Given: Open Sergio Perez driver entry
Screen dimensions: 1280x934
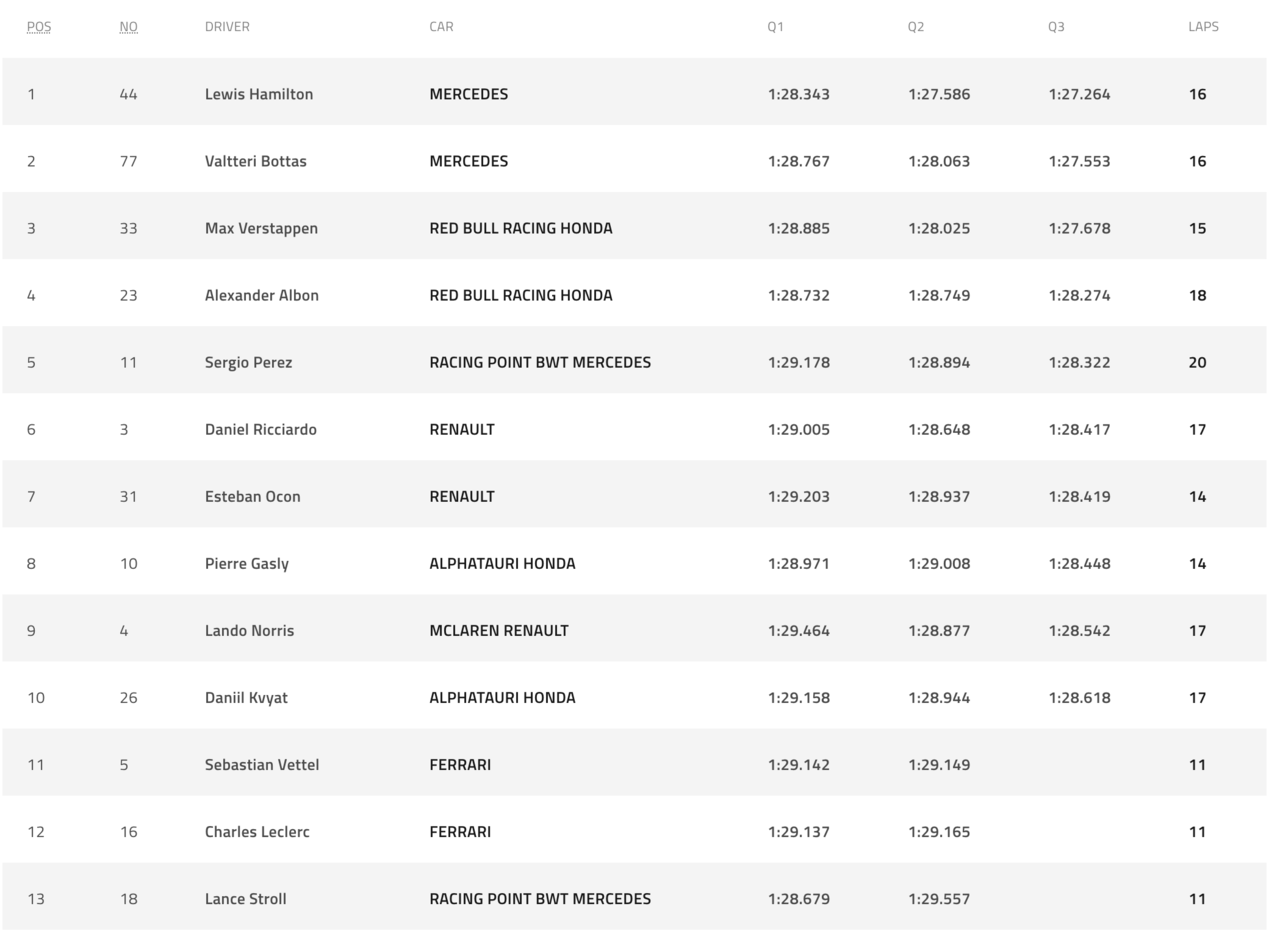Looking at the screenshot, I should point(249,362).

...

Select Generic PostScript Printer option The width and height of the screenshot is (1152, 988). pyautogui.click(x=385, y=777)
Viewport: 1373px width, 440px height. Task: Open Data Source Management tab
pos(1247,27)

* * *

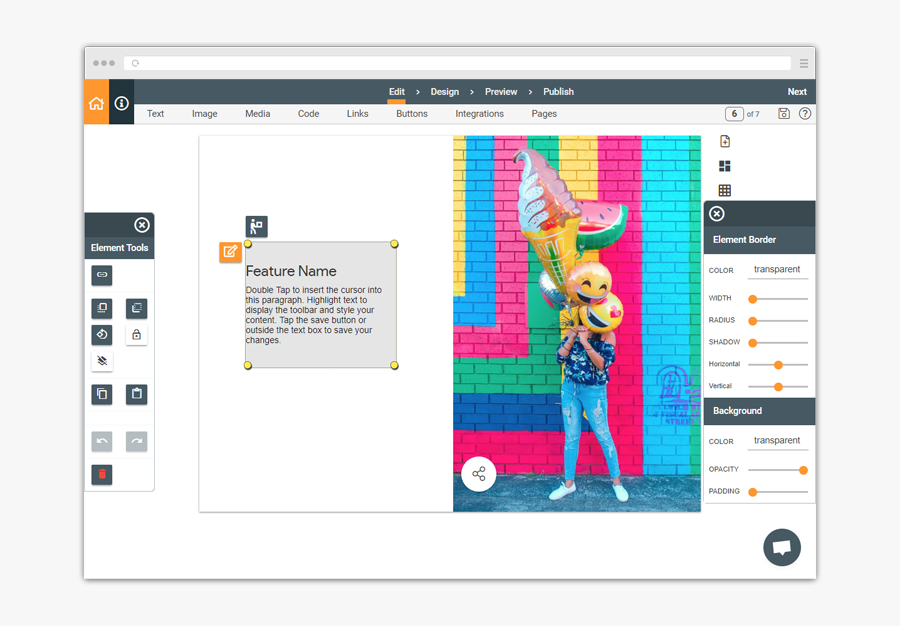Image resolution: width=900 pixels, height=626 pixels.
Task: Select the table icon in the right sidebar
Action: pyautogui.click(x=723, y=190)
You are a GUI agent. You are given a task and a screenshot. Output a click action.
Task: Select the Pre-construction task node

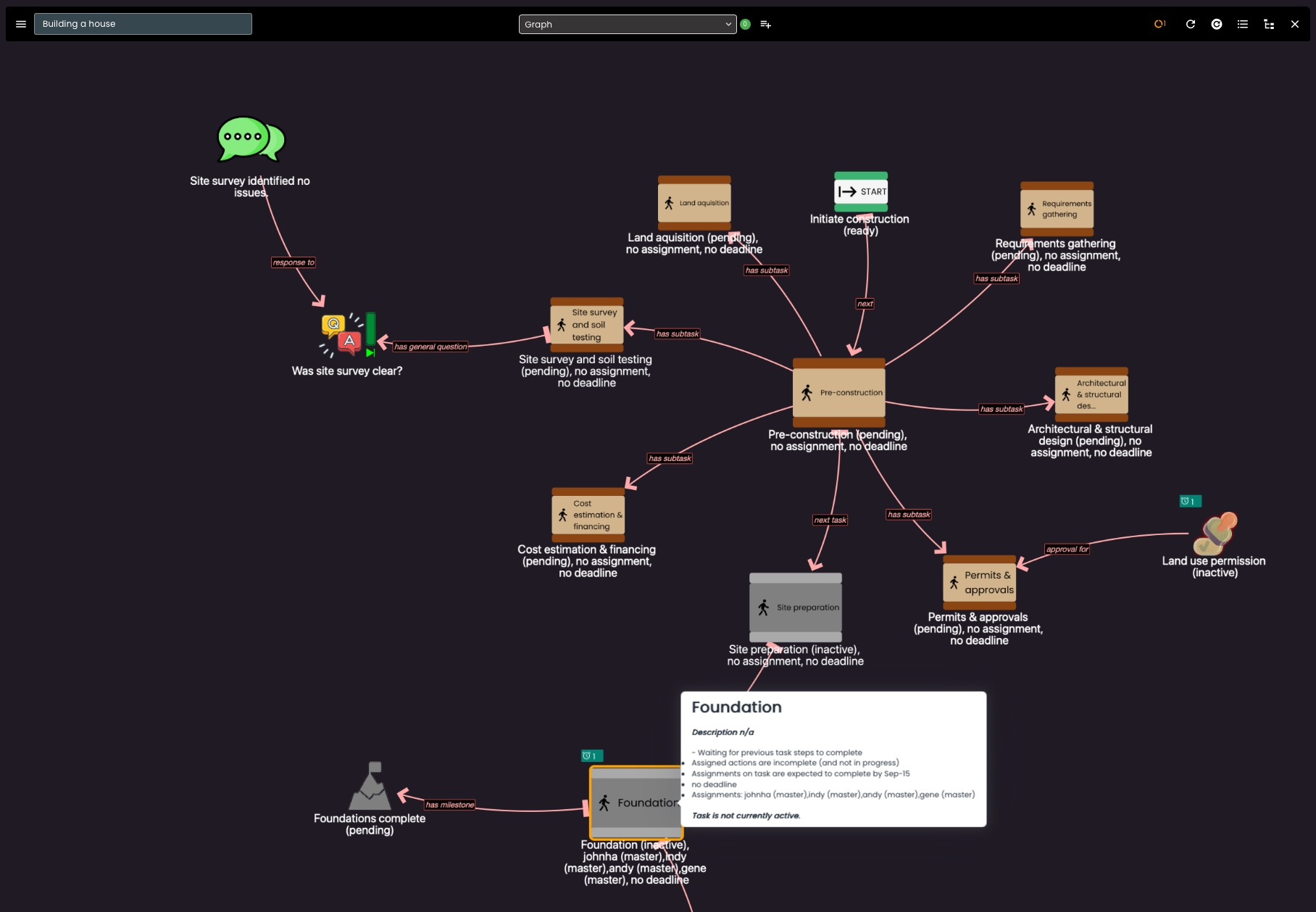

→ **Your goal**
Your answer should be the lines above, from the line containing "You are a GUI" up to and including the line containing "Task: Select the Pre-construction task node", reproduced exactly and with nothing else.

→ **The completed task**
You are a GUI agent. You are given a task and a screenshot. Output a click action.
Task: Select the Pre-construction task node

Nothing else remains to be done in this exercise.